Yes and no. As I've posted on other threads, my father worked for GM as a union employee for 20+ years so I a bit of insight into the past and present problems.
GM, like all companies (and gov't agencies) that offer their employees a pension, pays money into a pension fund each week/month/quarter. So the cost to a 100 year old company versus a new company (assuming both offered pensions) is the same - some percentage of payroll. There is no difference in operating cost. The only only difference between the 100 year old company and the new company is that the 100 year old company has (or should have) a huge pension fund.
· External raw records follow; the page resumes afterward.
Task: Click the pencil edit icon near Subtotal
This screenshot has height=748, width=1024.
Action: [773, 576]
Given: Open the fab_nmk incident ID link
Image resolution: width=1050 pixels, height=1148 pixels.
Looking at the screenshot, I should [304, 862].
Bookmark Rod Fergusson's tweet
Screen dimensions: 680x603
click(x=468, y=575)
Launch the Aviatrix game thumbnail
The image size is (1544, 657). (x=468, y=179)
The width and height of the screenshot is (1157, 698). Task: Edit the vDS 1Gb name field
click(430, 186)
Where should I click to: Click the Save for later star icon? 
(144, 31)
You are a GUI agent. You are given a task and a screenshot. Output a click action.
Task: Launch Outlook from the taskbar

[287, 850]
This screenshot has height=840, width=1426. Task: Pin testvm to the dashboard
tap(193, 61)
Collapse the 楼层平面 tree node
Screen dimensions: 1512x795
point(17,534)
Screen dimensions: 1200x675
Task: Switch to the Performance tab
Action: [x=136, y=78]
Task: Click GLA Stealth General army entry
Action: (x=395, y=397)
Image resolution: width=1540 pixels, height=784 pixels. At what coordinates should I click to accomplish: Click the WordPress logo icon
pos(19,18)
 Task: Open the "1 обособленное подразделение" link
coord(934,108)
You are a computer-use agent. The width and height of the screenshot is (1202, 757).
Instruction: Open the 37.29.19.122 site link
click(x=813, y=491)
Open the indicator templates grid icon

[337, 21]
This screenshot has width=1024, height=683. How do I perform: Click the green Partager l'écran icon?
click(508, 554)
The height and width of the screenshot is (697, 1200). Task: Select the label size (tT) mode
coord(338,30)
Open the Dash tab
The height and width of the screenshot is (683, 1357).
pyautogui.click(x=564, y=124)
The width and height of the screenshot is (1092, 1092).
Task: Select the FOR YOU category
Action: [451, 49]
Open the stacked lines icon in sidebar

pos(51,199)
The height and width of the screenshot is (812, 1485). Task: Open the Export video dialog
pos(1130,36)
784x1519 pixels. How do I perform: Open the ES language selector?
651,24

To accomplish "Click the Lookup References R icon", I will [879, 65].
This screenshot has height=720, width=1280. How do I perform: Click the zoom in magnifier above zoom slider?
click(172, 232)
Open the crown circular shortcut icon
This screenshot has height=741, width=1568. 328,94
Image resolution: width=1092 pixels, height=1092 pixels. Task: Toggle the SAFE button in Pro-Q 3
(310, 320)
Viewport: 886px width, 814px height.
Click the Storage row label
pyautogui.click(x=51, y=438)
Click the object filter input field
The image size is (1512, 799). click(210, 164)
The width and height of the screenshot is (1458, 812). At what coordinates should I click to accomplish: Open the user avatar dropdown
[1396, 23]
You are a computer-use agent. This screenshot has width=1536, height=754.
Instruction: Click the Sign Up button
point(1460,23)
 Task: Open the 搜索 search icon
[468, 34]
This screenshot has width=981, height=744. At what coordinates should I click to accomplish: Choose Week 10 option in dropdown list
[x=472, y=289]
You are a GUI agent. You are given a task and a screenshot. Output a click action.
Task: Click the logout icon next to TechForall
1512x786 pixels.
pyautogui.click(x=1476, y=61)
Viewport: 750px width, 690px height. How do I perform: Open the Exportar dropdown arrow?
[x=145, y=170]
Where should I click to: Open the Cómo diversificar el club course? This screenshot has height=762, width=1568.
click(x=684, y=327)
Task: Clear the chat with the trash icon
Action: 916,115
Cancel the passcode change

Many 100 year old companies have the so-called "overfunded pension" because not every employee stays on the job long enough to vest in their pension, so that saved-up money turns into a windfall for the company.
In the 70's and 80's when GM got in trouble, it spent its pension fund to cover operating losses. In the 90's, GM sold many/most of its non-automotive assets to replenish its pension fund - it sold EDS, Hughes Aircraft, DirecTV and Fridgidaire to the collective tune of $40billion. In the 2000's, GM again dipped into the pension fund to cover operating losses and now the retirement costs come out of operating expense, not the pension fund.
So, had GM not f'ed up and spent the pension fund, they would not have these so-called "legacy costs." 25 years ago, GM had a fully funded pension and $50b+ of non-core assets like EDS and Hughes Aircraft. Today, they have about $100b in debt (including the underfunded pension liabilities), no non-automotive assets and basically no cash. The banking crisis is a convenient way for GM to hide a problem that has been brewing for 25 years.
The gov't bailout of AIG makes sense; AIG has nearly $1tillion in assets and is profitable (on an operating basis). The losses are due to writing down bad assets but their core businesses make lots and lots of cash. A year ago, AIG was worth $200billion on the stock market - the US govt now owns 80% of AIG. The likelihood that the gov't gets back all of its money from AIG (times 2 or 3) is very good. $25B into GM will be gone in 12 months and there is no asset value to back it up.